Reproduce verbatim the lines of the records from the one containing "Given: Switch to the サーフェス tab" through the one containing "Looking at the", with both of those lines included. Leave the pictures out of your answer.

● Data records
_ _ _

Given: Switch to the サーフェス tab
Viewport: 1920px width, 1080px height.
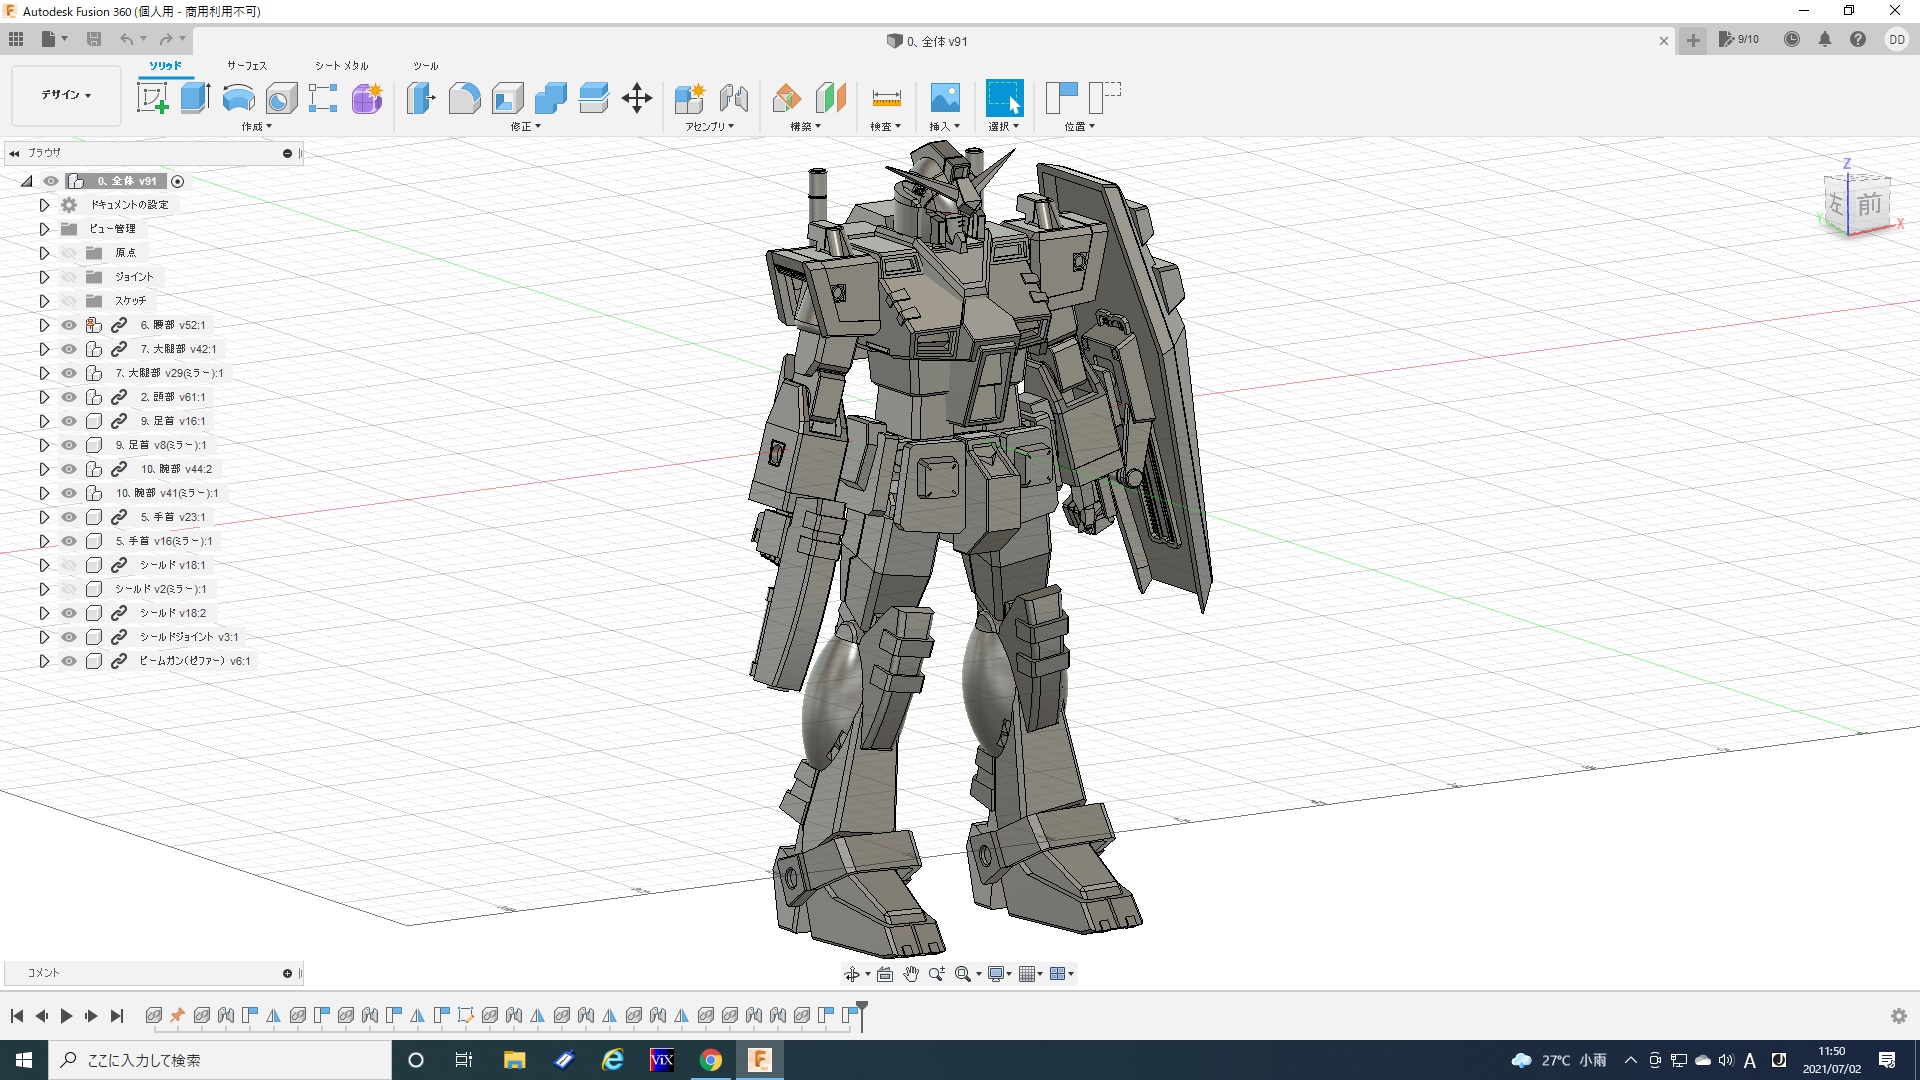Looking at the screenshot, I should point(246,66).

_ _ _

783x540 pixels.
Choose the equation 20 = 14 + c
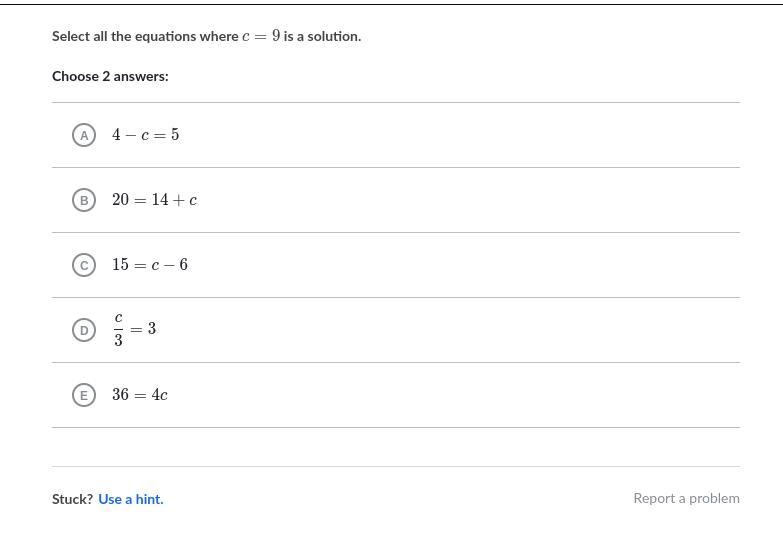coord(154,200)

_ _ _

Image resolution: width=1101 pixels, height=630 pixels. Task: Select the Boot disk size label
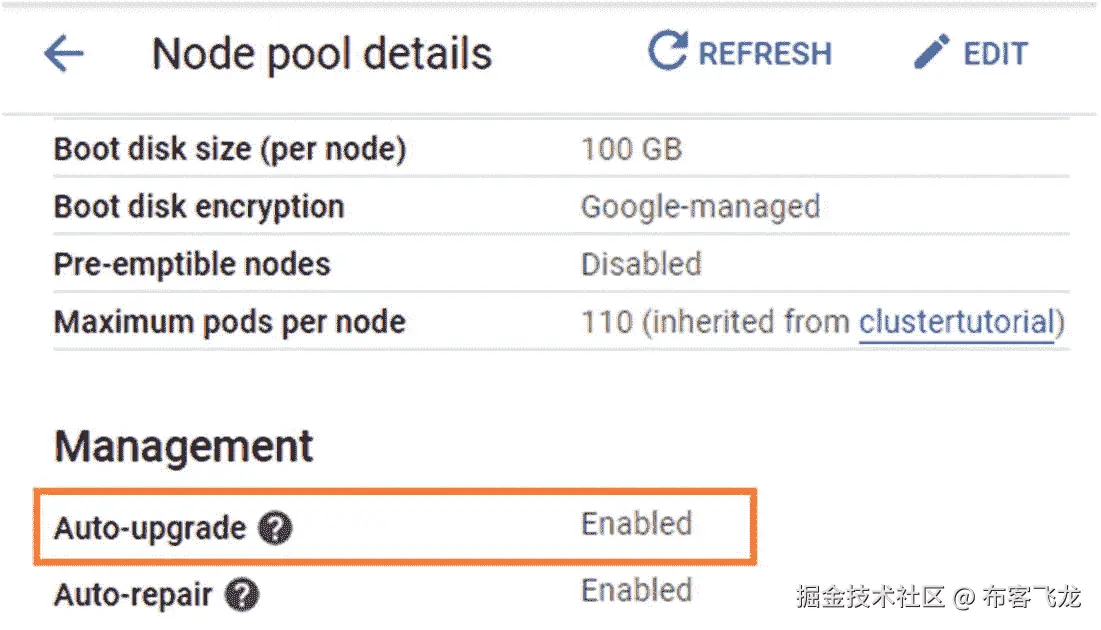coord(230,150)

_ _ _

● Right answer
Given: Switch to the サーフェス tab
Viewport: 1920px width, 1080px height.
Looking at the screenshot, I should point(246,66).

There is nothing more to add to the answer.